I don't know how to record them. What do you do? Record the 0, or record the calorie count for the cucumber, pepper, okra, whatever it used to be before it was "pickled?"

JennaLore
01-18-2011, 09:27 AM
I just checked and my bottles of pickles/pickled things do not say zero cals. So, I donno if you are using different brands etc, but as far as I know you cannot erase the calories in a veggie by putting it in brine, or else I'd be pickling everything :P

wingspan
01-18-2011, 11:36 AM
The sugar free gherkin ones are made with Splenda so they claim to be 0 cals because the juice is made with Splenda.

icicle
01-19-2011, 02:04 PM
As a general rule, I record them as 5 kcal per pickle (small gherkins in my case). I don't recall jars ever saying 0 kcals on any I've bought, but in the US, the rules are that if it's <5, they're allowed say 0. Here, labels tend to be much more accurate.

blythe
01-19-2011, 02:17 PM
Ah, that's the problem - I live in the wrong country!

I think I'll keep recording them as the vegetable they "used to be."

Thanks all!

shayyy333
01-19-2011, 11:44 PM
FDA rule is that any item who's serving size yields less than 5 calories can post it as zero. They consider it not significant. Like splenda has about 1calorie per packet. A small pickle is like 3. Butter spray? .8 calories per spray.

raspberrybutterscotch
01-26-2011, 02:31 PM
Wow, that sucks for pedantic anorexics. I'm glad I don't live in America.

MuffinTop
05-04-2011, 08:58 PM
Hopefully I'm not butting in or bringing up something that has long been dead, but many brands of pickles only /have/ to count the calories in the brine because a cucumber is listed as a "negative calorie food". This simply means that it takes more calories for your body to digest it than the cucumber actually gives you nutritionally. So while --as JennaLore said--you cannot erase the calories in something simply by dunking it in brine, this also doesn't change the fact that it still takes your body that same amount of energy to physically break down the cucumber and the cucumber isn't going to give you any more calories than it would have before.

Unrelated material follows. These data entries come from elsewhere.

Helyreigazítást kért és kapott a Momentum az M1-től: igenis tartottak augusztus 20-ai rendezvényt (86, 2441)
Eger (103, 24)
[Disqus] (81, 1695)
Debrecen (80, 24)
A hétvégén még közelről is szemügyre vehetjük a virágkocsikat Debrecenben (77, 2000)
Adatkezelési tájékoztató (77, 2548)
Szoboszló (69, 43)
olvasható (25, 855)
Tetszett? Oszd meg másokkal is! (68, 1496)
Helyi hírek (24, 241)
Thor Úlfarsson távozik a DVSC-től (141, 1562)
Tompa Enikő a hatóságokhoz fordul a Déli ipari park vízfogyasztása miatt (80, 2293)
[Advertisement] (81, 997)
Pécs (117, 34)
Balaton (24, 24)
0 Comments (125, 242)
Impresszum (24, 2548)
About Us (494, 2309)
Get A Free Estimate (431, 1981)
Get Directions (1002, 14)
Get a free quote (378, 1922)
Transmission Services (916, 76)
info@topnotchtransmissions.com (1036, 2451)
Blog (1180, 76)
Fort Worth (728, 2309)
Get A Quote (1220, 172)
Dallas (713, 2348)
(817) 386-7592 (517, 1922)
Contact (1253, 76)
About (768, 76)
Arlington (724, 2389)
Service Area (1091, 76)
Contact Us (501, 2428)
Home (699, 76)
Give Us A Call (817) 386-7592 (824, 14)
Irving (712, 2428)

Granted, this is just my own speculation, but it has been fed by many a year of studying negative calorie foods and negative calorie diets. I do not claim to be an expert and my information may be wrong, but I don't think it is. The only calories that might be in a pickle would be from anything added into the brine that might add calories, such as sugar :)

This info only goes for cucumbers, obviously, not pickled bell peppers.